# chsnge shat rotation



## dave t (Jan 25, 2012)

I need some help for a simple inexpensive way to change my snow blower shaft rotation. I purchased a Gravely 40 in snowblower and mounted it on the fromt of my 616 Grasshopper mower, The mounting went very well except for a very important item, my shaft rotates clockwise and I need my shaft to rotate counter clockwise. I would like to mount some type of small of spur gear unit on the back of the blower but I havn"t been able to locate anything small and simple. I have considerable time and money invested in this project.
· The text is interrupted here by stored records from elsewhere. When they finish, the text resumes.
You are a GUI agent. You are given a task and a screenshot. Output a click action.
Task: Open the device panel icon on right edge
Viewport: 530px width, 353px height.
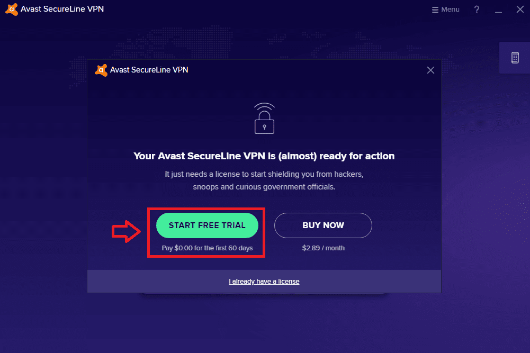[515, 58]
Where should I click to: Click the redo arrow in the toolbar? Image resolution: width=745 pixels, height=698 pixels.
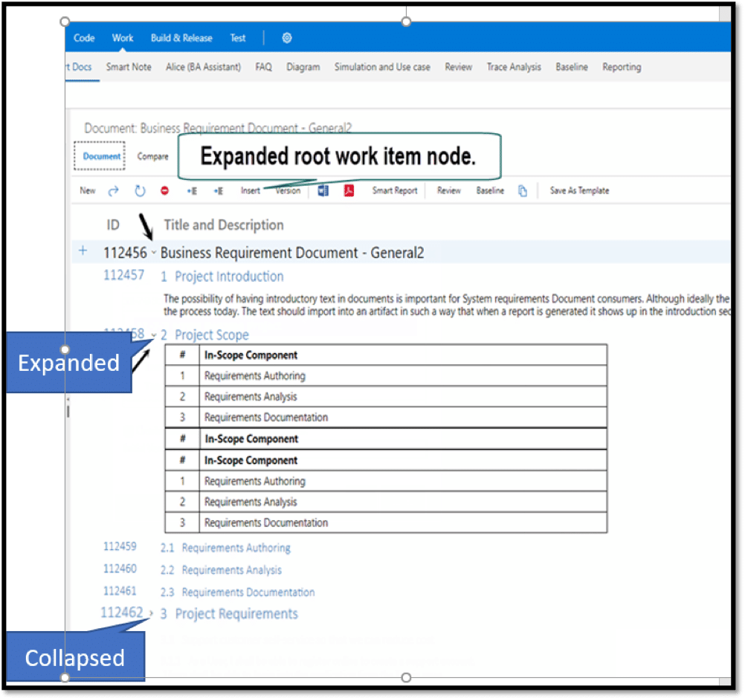(x=113, y=190)
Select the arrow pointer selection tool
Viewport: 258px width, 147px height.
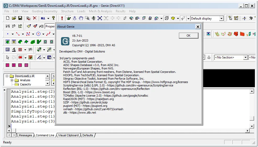(8, 57)
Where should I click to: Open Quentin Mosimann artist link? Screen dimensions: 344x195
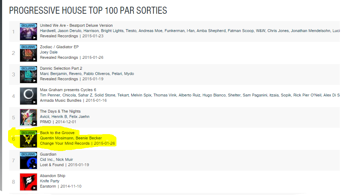(57, 138)
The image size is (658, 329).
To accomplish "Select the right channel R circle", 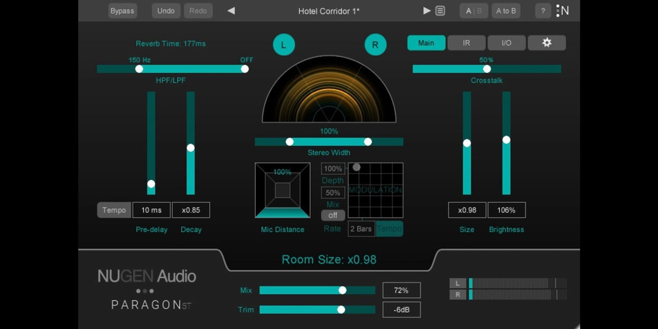I will tap(375, 45).
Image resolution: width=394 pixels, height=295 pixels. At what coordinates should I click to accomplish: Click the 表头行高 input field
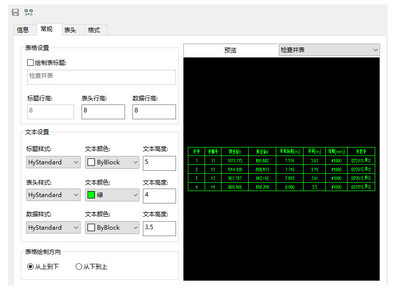pos(103,111)
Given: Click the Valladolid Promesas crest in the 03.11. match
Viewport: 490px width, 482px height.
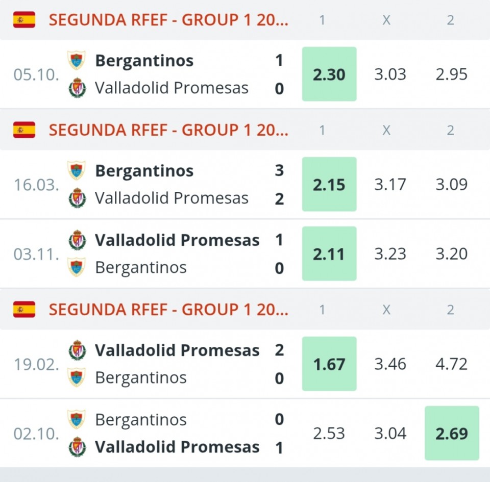Looking at the screenshot, I should [77, 240].
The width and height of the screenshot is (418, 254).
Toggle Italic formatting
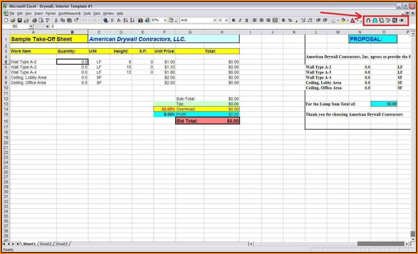click(x=240, y=20)
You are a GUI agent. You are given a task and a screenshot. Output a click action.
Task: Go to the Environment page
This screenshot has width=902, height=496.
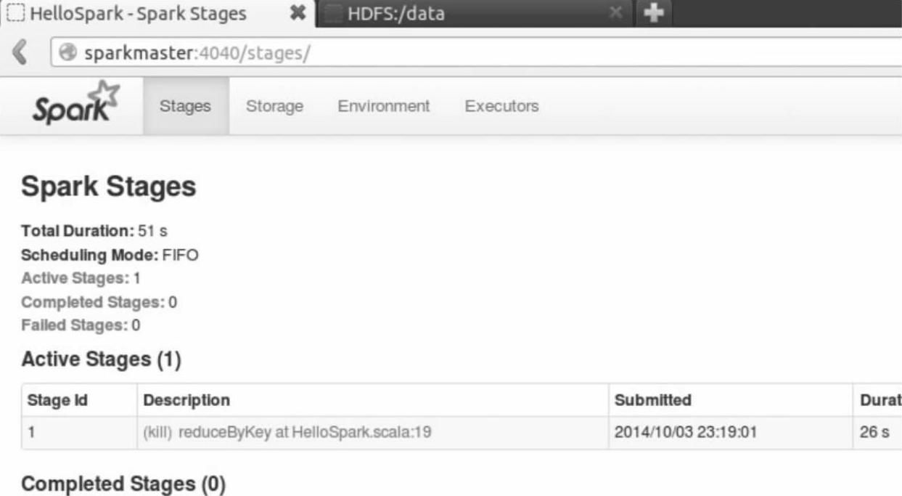tap(384, 107)
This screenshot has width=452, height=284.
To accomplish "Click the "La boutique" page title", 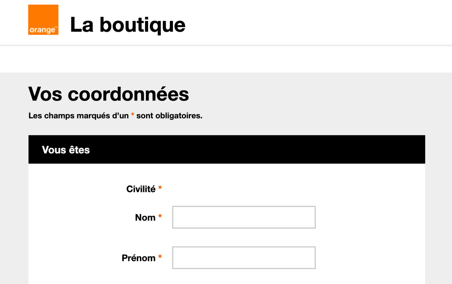I will [128, 25].
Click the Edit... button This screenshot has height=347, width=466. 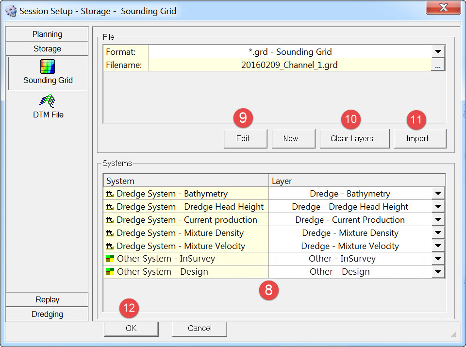tap(246, 138)
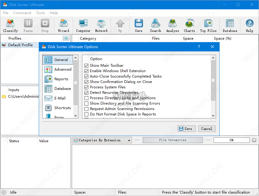This screenshot has height=196, width=259.
Task: Disable Show Main Toolbar
Action: tap(86, 65)
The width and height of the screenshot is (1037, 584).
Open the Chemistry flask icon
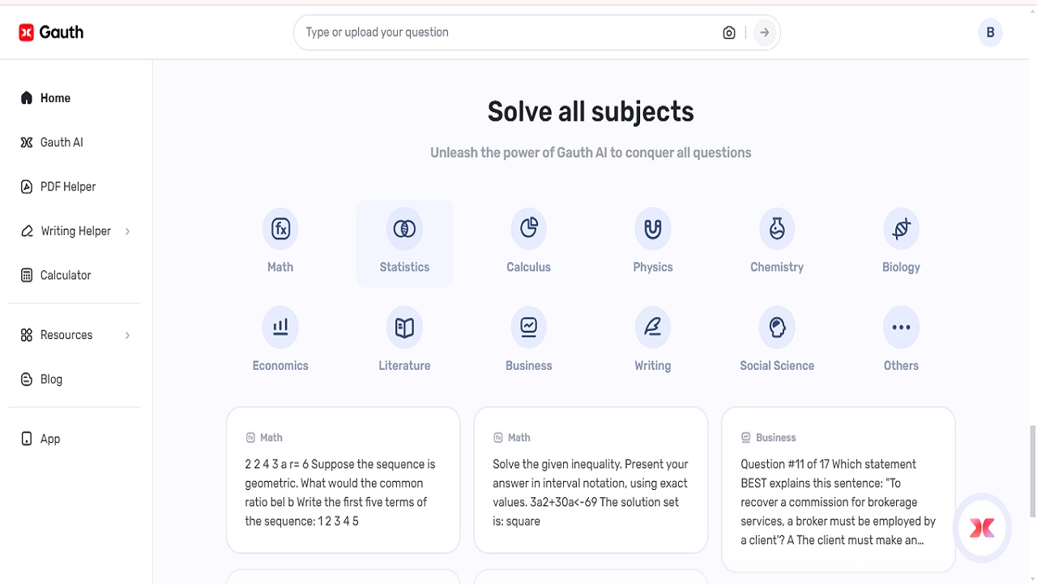(777, 230)
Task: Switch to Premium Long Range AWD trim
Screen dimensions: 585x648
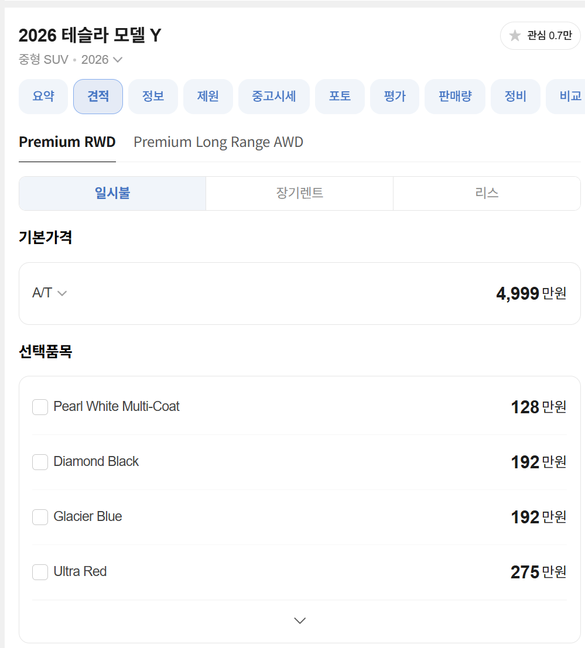Action: pyautogui.click(x=218, y=142)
I will post some photos so if anyone has any type of help I would be very appreciated thanks Dave


----------



## MGreiner (Dec 12, 2011)

I just looked an exploded diagram, is it possible to twist the belt between the clutch and PTO shaft??


----------



## kb0nly (Sep 22, 2011)

Those Gravely blowers look exactly like the Ariens blowers... If you can't twist that belt the best i could suggest would be some type of gear case to change the direction.


----------



## HCBPH (Mar 8, 2011)

*Reversing rotation*

Dave

First off, welcome to the forum.

Now to your problem with incorrect rotation. I'm assuming you can do some parts fabrication and this is 'brainstorming' time. I can think of a few possibilities but no idea if they're feasible or not for you. 
1) Hydraulic pump and motor to run the blower section.
2) something like a differential with the imput shaft locked. Rotate one axel and the other should rotate in opposite direction
3) Mount an engine to run the augers
4) Check out some of the various farm equipment. I think something like a hammermill has a gearbox on it that reverses PTO shaft rotation.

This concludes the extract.